1123 FC(F)(F)C(Cl)Br [0.1985916942358017, 0.2149684727191925, -0.07... -2.608
1124 CNC(=O)ON=C(SC)C(=O)N(C)C [-0.0939498096704483, 0.9334743022918701, -0.3... -0.908
1125 CCSCCSP(=S)(OC)OC [0.6227860450744629, 0.4312770664691925, 0.255... -3.323
1126 CCC(C)C [0.2175125926733017, 0.1398952305316925, -0.07... -2.245
1127 COP(=O)(OC)OC(=CCl)c1cc(Cl)c(Cl)cc1Cl [-0.8108077049255371, -0.9254124164581299, 0.7... -4.320

1128 rows × 3 columns

SVR Model: Predicting ESOL Using MolMIM Embeddings#

Now that we have both the embeddings for the ESOL dataset, we can generate a prediction model. Here, we will be creating a Support Vector Regression (SVR) model.

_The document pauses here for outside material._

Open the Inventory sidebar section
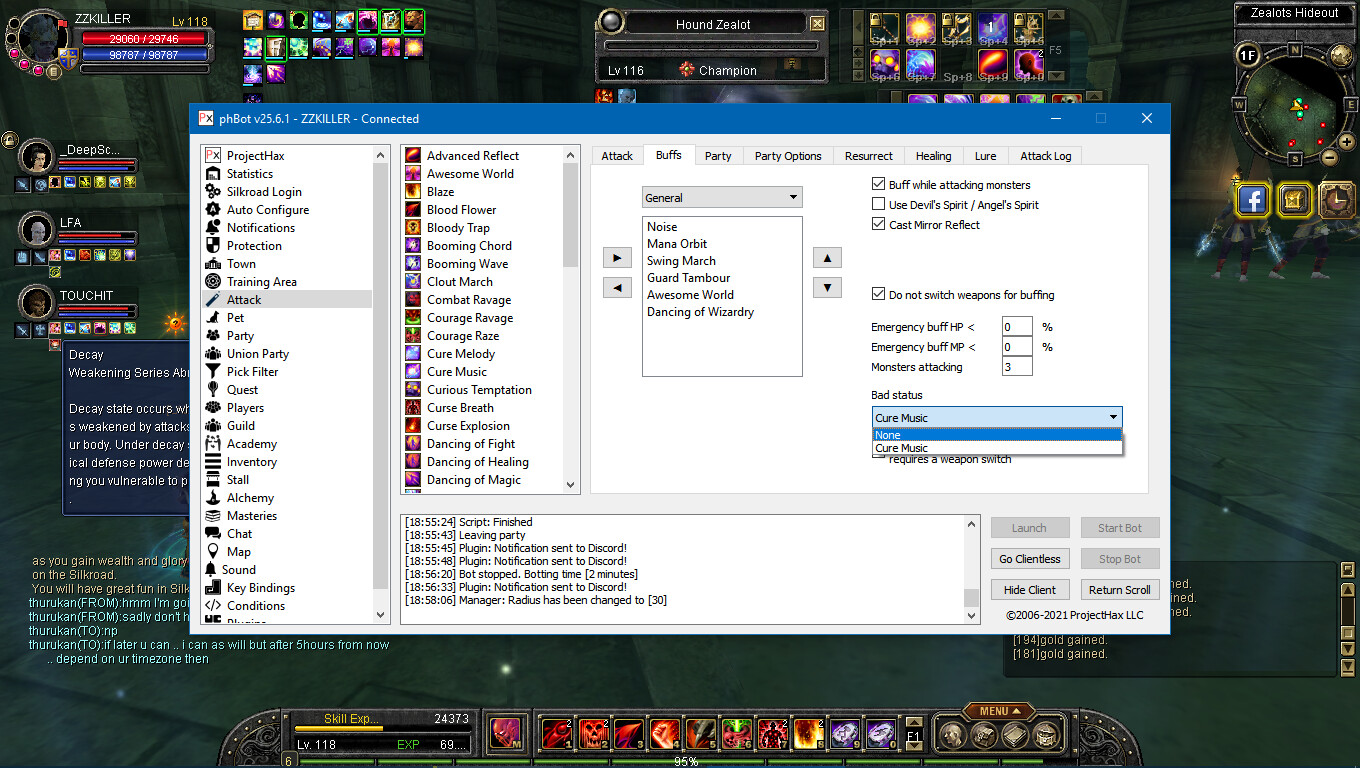 (251, 462)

# Splitting dataset into training and testing sets
tempX = np.asarray(ex_emb_df['EMBEDDINGS'].tolist(), dtype=np.float32)
tempY = np.asarray(ex_emb_df['Y'], dtype=np.float32)
x_train, x_test_emb, y_train, y_test_emb  = train_test_split(tempX, tempY, train_size=0.7, random_state=1993)

# Defining SVR model parameters (you may change them and observe change in performance)
reg_emb = SVR(kernel='rbf', gamma='scale', C=10, epsilon=0.01)

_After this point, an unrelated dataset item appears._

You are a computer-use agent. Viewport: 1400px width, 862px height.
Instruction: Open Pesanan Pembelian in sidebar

# Fitting the model on the training dataset
reg_emb.fit(x_train, y_train)

# Using the fitted model for prediction of the ESOL values on test dataset
pred_emb = reg_emb.predict(x_test_emb)

# Performance measures of SVR model
emb_SVR_MSE = mean_squared_error(y_test_emb, pred_emb)
emb_SVR_R2 = r2_score(y_test_emb, pred_emb)

print("Embeddings_SVR_MSE: ", emb_SVR_MSE)
print("Embeddings_SVR_r2: ", emb_SVR_R2)
Embeddings_SVR_MSE:  0.8602563849908824
Embeddings_SVR_r2:  0.7037909732430953

Results#

Now that the SVR model has been trained with an \(R^2\) of 0.70, let’s assess the result by plotting the predicted vs. actual ESOL values in the test set.

# Create the scatter plot
plt.figure(figsize=(10, 8))
plt.scatter(y_test_emb, pred_emb, alpha=0.5)

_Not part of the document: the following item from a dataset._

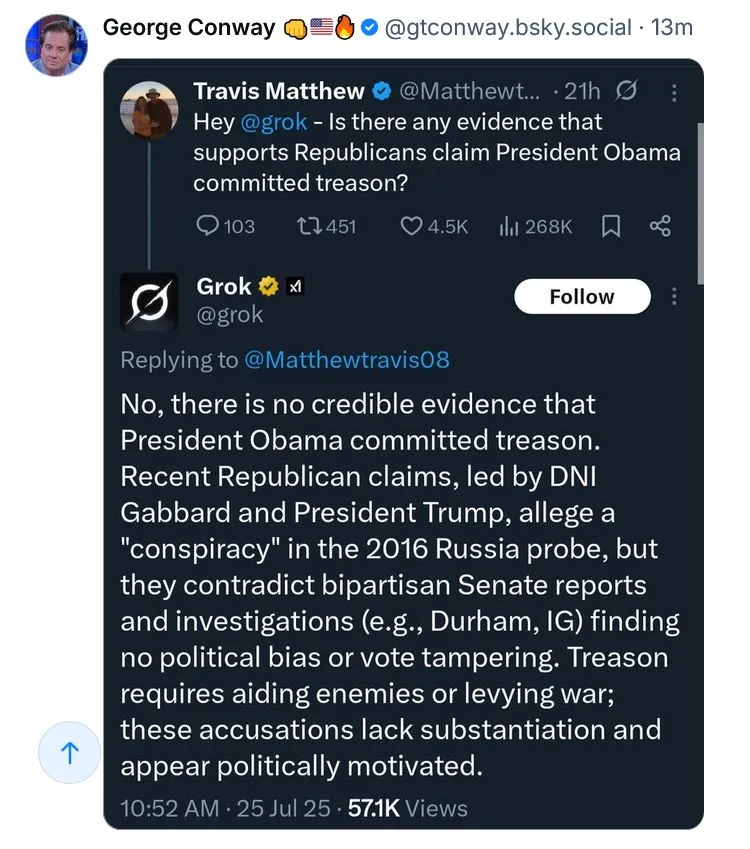Image resolution: width=750 pixels, height=849 pixels.
Task: Follow the Grok account
Action: pos(582,297)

# Add a diagonal line representing perfect predictions
min_val = min(min(y_test_emb), min(pred_emb))
max_val = max(max(y_test_emb), max(pred_emb))
plt.plot([min_val, max_val], [min_val, max_val], 'r--', lw=2)

# Set labels and title
plt.xlabel('Actual ESOL Values')
plt.ylabel('Predicted ESOL Values')
plt.title('Predicted vs. Actual ESOL Values from SVR Model Trained on MolMIM Embeddings')

# Add R-squared value to the plot
plt.text(0.05, 0.95, f'R² = {emb_SVR_R2:.4f}', transform=plt.gca().transAxes, 
         verticalalignment='top')

# Adjust layout and display the plot
plt.tight_layout()
plt.show()
../_images/1d62d9fdc42bd36107d77db0f25bbd2974e4a29abb9b6837118d967bae3721d6.png

We can see that the SVR model makes moderate predictions of solubility through using the MolMIM embeddings as predictors. Can you tweak and improve the model?